Start of Selected passage

HI @stef-ladefense - thanks for opening this issue!

The Problem

The challenge we have with flipping the display is that the "colon" is hardwired to be set by the 2nd digit in "non-flip" orientation. The same happens for "decimal" displays where the digit to the left of the decimal is what sets that dot. For example:

Non-Flip Display
0. 1. 2. 3. (index for digit)
[0] [1:] [2] [3] - The colon is set by the "1" (index 1) - which would be your _mins setting.

Flip Display Over
0. 1. 2. 3. (flip index)
[3] [2] [:1] [0] - The colon is still set by the "1" (index 2) - which would now be your _secs setting in this orientation.

End of Selected passage
Start of Available data

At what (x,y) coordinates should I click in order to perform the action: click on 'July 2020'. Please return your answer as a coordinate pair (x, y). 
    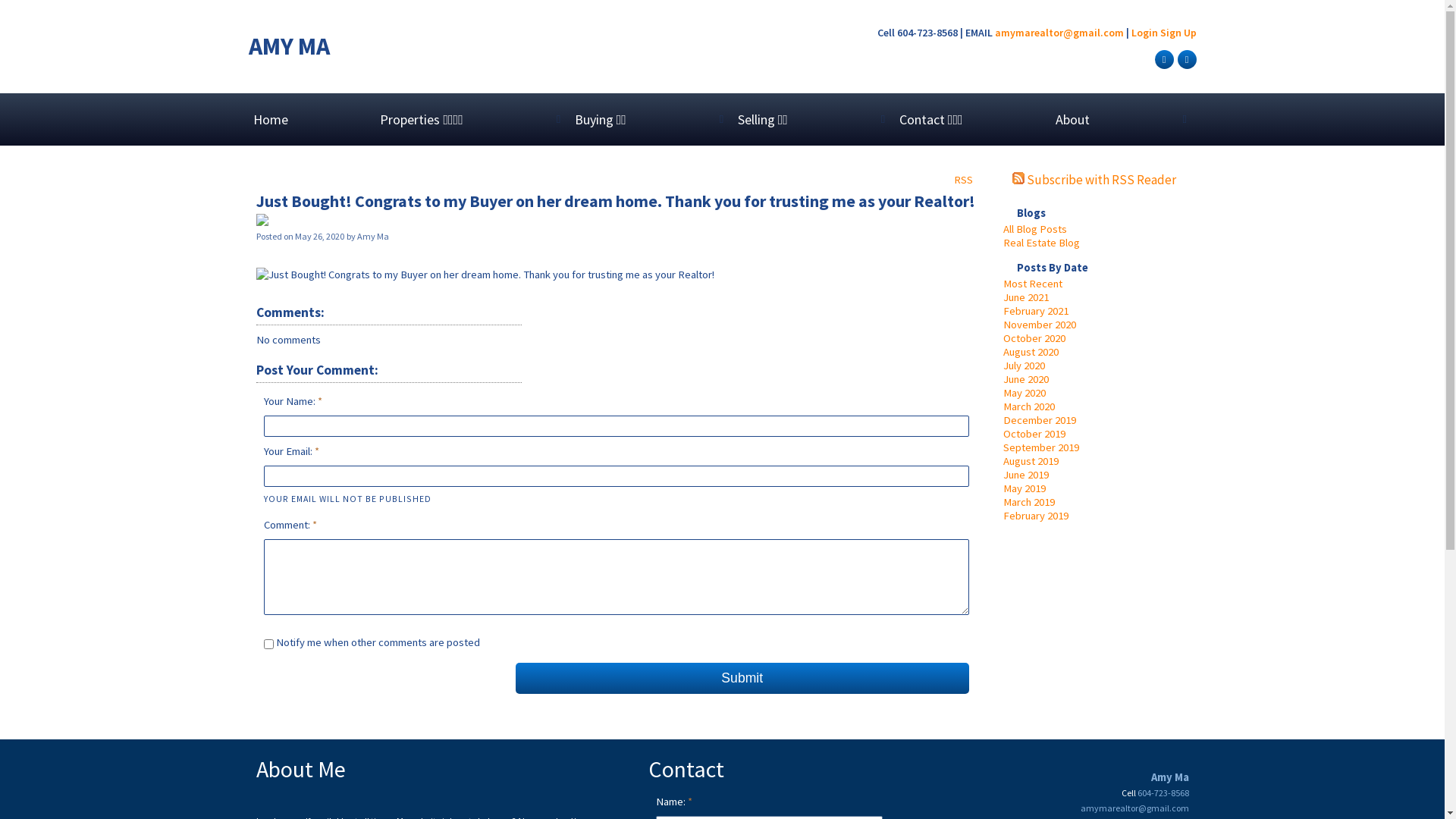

End of Available data

§ **Task instructions**
- A) List every section label in the issue comment about flipping the display.
- B) Answer these questions from the issue comment about flipping the display.
(i) On "decimal" displays, which digit sets the dot?
(ii) In the non-flip orientation, which setting does the digit that sets the colon correspond to?
(iii) After the display is flipped over, which index does the "1" have?
- C) Continue the issue comment about flipping the display from the point where it stops.
None of this work needs the listing.

§ **Answers in order**
- A)
The Problem
Non-Flip Display
Flip Display Over

- B)
(i) The digit to the left of the decimal.
(ii) The _mins setting.
(iii) Index 2.

- C)
The flip code in the library knows that the colon moves and shifts the setting, but it can only set values in the range of digits you give it (for minutes, you are telling it to limit the change to only length=2 spaces - digits index 0 and 1). If we go outside the length value, we would need to know the value in index 2 (my example = "1") to be able to toggle the colon bit.

The Fix?

The function that drives the setting of the segments and dots is TM1637TinyDisplay::setSegments() - If you have any suggestions on how we could adjust it to handle this situation, I would love help.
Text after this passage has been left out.